### [Instruction]
Pick out every line in the entries below that contains the string "point" and copy each of those lines.
====== Source material
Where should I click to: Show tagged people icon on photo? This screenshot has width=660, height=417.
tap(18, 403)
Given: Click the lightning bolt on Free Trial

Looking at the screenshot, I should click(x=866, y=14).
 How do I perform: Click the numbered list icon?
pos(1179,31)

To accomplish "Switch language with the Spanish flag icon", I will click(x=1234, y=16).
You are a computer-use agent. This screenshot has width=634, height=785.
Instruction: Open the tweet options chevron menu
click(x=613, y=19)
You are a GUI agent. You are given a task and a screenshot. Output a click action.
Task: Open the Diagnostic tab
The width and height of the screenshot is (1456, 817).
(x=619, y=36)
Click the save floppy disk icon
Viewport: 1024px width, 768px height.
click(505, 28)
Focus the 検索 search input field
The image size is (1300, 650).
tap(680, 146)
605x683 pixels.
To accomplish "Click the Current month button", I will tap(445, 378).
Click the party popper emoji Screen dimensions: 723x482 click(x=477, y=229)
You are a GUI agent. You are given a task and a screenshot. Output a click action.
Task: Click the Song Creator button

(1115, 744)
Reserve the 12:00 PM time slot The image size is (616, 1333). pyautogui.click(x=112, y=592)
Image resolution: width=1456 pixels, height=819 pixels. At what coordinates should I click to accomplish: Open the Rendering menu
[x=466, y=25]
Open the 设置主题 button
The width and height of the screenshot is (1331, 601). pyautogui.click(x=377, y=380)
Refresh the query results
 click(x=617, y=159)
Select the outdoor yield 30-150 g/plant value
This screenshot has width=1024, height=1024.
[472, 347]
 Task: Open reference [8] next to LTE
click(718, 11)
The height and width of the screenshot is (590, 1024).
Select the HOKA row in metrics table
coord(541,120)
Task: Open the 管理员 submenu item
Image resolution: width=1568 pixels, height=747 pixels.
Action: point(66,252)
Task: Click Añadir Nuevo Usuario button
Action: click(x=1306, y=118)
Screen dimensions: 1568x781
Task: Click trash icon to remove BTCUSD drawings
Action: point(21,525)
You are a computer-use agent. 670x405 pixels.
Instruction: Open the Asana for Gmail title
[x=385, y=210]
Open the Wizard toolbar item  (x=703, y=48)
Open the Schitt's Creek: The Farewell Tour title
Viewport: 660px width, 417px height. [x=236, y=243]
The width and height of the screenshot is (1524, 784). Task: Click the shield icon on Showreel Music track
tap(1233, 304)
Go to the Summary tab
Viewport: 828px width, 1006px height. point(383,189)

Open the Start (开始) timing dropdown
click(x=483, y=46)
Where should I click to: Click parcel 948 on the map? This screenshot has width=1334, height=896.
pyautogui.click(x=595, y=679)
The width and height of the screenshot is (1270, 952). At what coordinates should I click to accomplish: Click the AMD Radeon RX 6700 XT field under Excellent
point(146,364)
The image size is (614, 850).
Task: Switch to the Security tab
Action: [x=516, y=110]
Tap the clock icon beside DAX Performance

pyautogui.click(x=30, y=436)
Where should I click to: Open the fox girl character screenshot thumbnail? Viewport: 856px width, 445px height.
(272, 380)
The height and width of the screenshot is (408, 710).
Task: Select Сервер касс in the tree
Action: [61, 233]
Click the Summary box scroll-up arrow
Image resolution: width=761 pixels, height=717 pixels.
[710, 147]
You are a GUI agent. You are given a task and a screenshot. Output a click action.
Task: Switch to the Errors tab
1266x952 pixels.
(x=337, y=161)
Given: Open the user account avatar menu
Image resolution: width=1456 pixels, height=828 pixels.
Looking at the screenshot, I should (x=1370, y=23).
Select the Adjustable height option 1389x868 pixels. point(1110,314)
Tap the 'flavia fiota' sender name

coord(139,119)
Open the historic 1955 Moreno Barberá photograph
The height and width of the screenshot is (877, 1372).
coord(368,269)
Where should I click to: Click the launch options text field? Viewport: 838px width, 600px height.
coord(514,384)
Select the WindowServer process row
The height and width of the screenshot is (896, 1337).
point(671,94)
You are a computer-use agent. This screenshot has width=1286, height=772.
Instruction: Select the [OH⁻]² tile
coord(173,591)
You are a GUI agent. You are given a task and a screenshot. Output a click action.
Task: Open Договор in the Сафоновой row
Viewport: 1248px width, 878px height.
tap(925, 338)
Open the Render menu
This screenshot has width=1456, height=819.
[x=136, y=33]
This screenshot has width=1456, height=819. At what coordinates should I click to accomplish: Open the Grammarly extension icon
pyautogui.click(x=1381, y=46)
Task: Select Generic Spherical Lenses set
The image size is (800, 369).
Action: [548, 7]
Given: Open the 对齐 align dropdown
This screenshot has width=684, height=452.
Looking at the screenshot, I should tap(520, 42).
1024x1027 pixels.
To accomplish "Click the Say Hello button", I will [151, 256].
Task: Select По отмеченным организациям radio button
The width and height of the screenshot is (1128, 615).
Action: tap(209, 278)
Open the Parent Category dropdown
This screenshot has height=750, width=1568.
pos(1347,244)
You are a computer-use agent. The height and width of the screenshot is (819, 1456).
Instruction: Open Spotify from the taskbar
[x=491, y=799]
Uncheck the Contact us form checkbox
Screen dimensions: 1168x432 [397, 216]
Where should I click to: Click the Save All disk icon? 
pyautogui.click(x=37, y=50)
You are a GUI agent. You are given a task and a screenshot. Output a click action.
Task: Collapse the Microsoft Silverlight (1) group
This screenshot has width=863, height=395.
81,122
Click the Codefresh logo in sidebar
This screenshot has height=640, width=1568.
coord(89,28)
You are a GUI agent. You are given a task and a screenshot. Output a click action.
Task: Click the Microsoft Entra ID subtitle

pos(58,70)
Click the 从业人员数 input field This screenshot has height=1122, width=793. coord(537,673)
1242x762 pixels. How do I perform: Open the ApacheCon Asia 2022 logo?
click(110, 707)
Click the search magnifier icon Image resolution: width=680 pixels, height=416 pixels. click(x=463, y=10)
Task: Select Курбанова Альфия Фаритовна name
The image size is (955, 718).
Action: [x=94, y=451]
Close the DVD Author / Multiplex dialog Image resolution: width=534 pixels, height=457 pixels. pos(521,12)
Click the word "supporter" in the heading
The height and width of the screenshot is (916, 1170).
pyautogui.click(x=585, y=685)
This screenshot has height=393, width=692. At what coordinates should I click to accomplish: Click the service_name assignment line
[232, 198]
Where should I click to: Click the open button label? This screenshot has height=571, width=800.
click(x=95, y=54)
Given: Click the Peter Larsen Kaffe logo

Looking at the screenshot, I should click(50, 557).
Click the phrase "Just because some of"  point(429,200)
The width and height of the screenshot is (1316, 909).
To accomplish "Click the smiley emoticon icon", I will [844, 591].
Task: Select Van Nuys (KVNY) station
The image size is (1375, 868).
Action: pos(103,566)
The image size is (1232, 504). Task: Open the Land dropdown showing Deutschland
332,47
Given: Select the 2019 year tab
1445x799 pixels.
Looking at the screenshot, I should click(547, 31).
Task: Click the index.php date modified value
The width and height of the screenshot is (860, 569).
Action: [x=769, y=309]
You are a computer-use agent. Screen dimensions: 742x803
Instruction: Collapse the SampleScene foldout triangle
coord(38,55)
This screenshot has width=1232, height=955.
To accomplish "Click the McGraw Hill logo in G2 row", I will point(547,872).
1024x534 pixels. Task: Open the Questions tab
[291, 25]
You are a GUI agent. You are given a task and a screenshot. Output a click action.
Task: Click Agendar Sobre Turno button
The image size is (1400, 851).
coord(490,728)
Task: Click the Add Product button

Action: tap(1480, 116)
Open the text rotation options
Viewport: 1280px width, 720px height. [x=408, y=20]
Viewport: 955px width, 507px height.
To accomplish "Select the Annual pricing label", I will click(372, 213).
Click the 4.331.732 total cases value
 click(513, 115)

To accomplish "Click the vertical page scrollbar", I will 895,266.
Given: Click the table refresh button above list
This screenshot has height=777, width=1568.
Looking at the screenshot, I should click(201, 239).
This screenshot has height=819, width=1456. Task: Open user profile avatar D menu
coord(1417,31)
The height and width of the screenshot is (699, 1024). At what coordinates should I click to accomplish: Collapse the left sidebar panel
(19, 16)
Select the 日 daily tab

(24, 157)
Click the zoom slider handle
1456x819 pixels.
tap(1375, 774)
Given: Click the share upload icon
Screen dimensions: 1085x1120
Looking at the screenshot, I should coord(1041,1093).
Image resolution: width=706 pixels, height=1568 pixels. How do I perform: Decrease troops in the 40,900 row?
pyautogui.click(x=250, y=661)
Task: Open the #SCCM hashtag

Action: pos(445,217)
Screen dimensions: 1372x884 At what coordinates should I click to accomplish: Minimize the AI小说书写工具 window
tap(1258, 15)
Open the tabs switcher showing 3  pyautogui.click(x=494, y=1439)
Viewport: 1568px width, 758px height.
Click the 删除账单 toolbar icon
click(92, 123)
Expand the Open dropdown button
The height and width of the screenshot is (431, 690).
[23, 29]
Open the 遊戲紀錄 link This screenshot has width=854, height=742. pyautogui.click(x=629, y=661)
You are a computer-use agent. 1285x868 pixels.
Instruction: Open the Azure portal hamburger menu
============
### [Task response]
Action: point(66,252)
Action: point(21,525)
Viewport: 828px width, 1006px height. point(383,189)
point(146,364)
Select the Adjustable height option 1389x868 pixels. point(1110,314)
point(671,94)
Click the phrase "Just because some of"  point(429,200)
To accomplish "Click the McGraw Hill logo in G2 row", I will point(547,872).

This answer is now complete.